Background and Objective: Cranioplasty after postinjury decompressive craniectomy (DC) is routinely performed with a three-month delay to avoid the risk of infection and other complications. Recent experience suggests that performing Cranioplasty surgery at shorter period than three months following DC not only may not cause more infections, but also has the privilege of easier dissection, less bleeding, and reduced costs. The present study was aimed at evaluating the optimal timing of cranioplasty by comparing different parameters using two different time frames.
Methods: A total of ninety-five patients underwent cranioplasty surgery during March 2010 to March 2011 in Rajaee Hospital affiliated to Shiraz University of Medical Sciences (Shiraz, Iran). All of them underwent DC surgery because of post traumatic intracranial hypertension. All of patients were divided into two groups with respect o the time period between cranioplasty and DC. For one group this period was 2 months and the other was higher. All relevant demographic and clinical data as well as operative variables such as length of operation, amount of bleeding (post-op Hb drop) and late prognosis were compared between these two groups.

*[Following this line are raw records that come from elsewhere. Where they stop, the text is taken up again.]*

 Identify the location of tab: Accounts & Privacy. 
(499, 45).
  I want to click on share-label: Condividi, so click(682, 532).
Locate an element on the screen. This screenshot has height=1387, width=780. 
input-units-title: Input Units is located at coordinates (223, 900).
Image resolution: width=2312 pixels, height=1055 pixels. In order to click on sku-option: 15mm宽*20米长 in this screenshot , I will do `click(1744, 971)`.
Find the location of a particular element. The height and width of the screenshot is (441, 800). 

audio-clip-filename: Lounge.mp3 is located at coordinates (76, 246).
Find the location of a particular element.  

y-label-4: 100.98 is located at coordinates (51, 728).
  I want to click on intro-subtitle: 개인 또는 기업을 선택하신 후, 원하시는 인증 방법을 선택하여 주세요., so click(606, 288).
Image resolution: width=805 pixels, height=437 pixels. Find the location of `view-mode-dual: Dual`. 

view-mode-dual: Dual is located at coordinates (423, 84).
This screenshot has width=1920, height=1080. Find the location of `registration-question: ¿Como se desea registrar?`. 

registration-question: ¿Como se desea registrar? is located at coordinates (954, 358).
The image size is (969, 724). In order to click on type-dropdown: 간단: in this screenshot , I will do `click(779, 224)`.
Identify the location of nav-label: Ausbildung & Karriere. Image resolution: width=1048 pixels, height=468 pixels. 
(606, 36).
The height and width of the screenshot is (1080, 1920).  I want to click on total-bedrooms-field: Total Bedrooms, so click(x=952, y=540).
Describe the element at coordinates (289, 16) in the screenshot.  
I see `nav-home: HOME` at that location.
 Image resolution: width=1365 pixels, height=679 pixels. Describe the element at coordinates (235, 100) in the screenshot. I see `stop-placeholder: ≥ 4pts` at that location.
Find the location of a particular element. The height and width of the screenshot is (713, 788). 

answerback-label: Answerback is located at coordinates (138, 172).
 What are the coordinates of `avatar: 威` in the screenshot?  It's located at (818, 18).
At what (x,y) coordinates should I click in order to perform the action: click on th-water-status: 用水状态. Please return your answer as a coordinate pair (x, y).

Results: Mean age was 32.2 ± 13.3(SD) years, and 92.6% of patients were male. No significant difference was observed in independent parameters between the two groups with respect to the length of operation (p=0.004) and amount of bleeding (p=0.013) decreased significantly in patients operated earlier than two months from their DC. No significant difference was observed in postoperative complications and final 6 months prognosis.Conclusion: Findings of the present study showed that performing cranioplasty earlier than two months following craniectomy was associated with shorter surgical duration and lower amounts of bleeding. Performing of cranioplasty in shorter time is accompanied by an easier dissection with no more complications.